▸ **Instructions to follow**: If a line below includes the string "computer", copy it.

== Data records ==

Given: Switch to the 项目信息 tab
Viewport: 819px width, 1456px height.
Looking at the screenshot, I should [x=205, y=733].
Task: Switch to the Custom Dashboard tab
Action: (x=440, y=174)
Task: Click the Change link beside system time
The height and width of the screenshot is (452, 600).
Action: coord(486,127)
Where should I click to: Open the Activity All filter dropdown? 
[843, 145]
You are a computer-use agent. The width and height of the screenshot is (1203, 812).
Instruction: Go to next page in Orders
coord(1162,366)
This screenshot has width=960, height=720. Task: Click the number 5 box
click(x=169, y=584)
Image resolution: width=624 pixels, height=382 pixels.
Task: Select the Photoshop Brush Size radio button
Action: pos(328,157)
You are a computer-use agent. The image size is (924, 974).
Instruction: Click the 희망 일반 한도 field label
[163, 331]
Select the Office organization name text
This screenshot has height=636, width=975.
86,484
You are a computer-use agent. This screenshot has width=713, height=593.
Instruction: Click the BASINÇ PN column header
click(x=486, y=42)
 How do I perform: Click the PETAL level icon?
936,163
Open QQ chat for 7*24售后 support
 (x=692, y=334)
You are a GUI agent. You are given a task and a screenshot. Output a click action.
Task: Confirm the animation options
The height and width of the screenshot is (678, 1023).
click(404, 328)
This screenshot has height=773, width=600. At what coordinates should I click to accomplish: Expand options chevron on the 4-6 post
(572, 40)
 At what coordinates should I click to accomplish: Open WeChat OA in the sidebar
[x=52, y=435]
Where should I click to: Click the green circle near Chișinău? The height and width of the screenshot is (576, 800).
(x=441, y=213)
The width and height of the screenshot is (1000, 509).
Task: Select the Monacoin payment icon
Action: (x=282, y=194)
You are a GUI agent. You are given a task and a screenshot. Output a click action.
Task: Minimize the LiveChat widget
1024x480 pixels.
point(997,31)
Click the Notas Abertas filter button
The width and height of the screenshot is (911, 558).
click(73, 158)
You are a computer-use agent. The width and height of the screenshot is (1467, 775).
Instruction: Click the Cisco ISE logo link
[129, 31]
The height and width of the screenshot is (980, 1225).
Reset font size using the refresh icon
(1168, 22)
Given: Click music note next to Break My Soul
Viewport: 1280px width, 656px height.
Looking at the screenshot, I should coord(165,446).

===

▸ **Exercise output**:
You are a computer-use agent. The width and height of the screenshot is (1203, 812).
You are a computer-use agent. The image size is (924, 974).
You are a computer-use agent. This screenshot has width=713, height=593.
You are a computer-use agent. The width and height of the screenshot is (1467, 775).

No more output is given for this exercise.